Last year I waited until after week 4 to start talking about the NFL playoff picture and possiblities. This year I'm starting earlier (quite arguably too early, but the same potentially could have been said about starting after week 4). Granted, a full playoff picture cannot be created from one game using my method (any unplayed game within the season is scored as a 0-0 tie), but I can use the Broncos victory over the Ravens to see how that affects the teams playoff possiblity percentage (to calculate this, I do a series of runs where unplayed games are randomly decided although for each run one team is selected to go undefeated for the rest of the year and another team is chosen to lose the rest of their games - that data is used to determine when a team is eliminated from contention or when a team has locked up a playoff spot).
Before the season starts, every team has a 25% chance of winning their division and a 37.5% chance of making the playoffs based on random outcomes of the games breaking down to a 6.25% chance at being each of the playoff seeds 1 - 6. The result of last night's game affected those percentages for all of the teams in the AFC North and AFC West.
By winning the opening game of the season, the Broncos have increased their likelyhood of winning the West by 4.3% to 29.3%. As a result, each of the other teams in the West saw their likelyhood go down by 1.4% (to 23.6%). Denver also saw their likelyhood of making the playoffs increase 8.2% to 45.7%. Most of that increase came at the expense of the Ravens, but the other teams in the West had their overall percentage drop 0.4% to 37.1%.
The affect on the teams in the North was the opposite of those in the West (not surprising). The Ravens, by losing, now win the division 20.7% of the time (down 4.3%) and make the playoffs 29.3% (down 8.2%). The other teams in the North benefit by winning the division an extra 1.4% of the time each (26.4%) and making the playoffs an extra 0.4% (37.9%).
There are affects on seeding percentages as well:
#1 | #2 | #3 | #4 | #5 | #6 | |
---|---|---|---|---|---|---|
Baltimore | 4.7% | 4.1% | 5.1% | 6.8% | 3.9% | 4.8% |
Rest of the AFC North | 6.2% | 6.4% | 6.6% | 7.2% | 5.7% | 5.8% |
Denver | 7.7% | 8.5% | 7.4% | 5.7% | 8.7% | 7.7% |
Rest of the AFC West | 6.3% | 6.1% | 5.9% | 5.2% | 6.8% | 6.7% |
These numbers are skewed by the "win-out" condition I add to my program (since in half the runs, an AFC team goes 16-0, and Denver only accounts for 1/16 of those). I imagine without that, the Broncos would end up the #1 more often than the #2 right now.

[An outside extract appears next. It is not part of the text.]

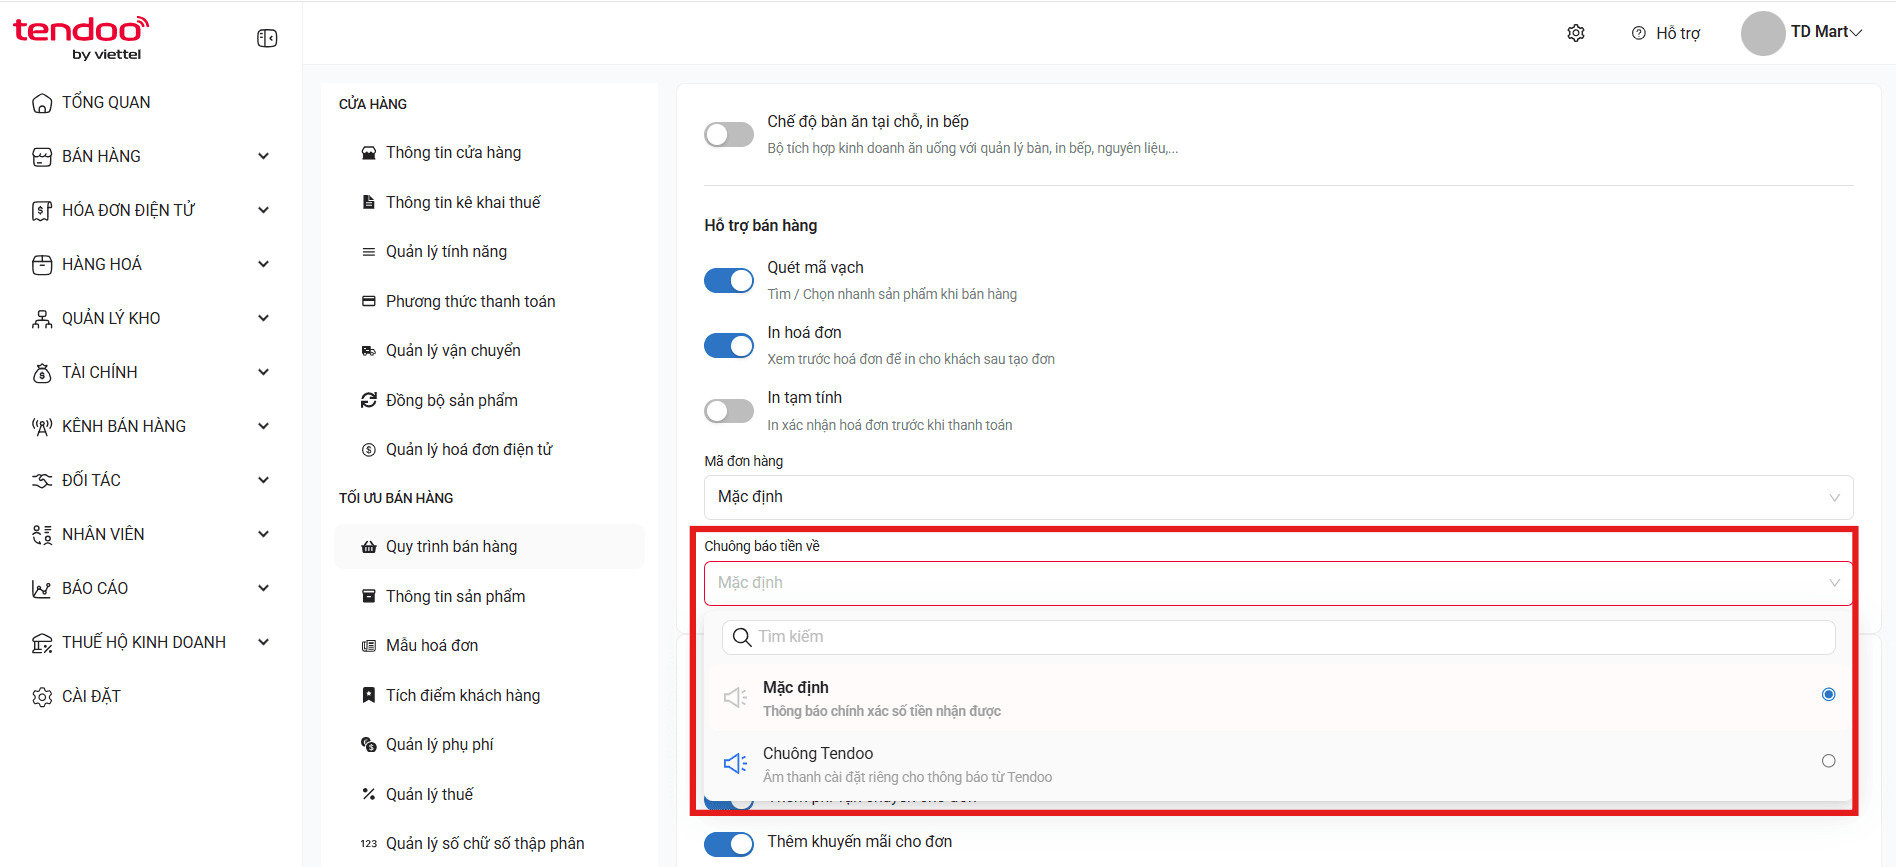Enable Chế độ bàn ăn tại chỗ toggle
This screenshot has height=867, width=1896.
[729, 134]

These numbers will obviously change greatly after the first week. And I am aware that most games are not a 50/50 proposition, but I don't have a better way to model the games than that, and I think it allows us to see a truer picture since you never know when a team will get hot or cold in the NFL. With the season so short (compared to the other major sports), anything can really happen.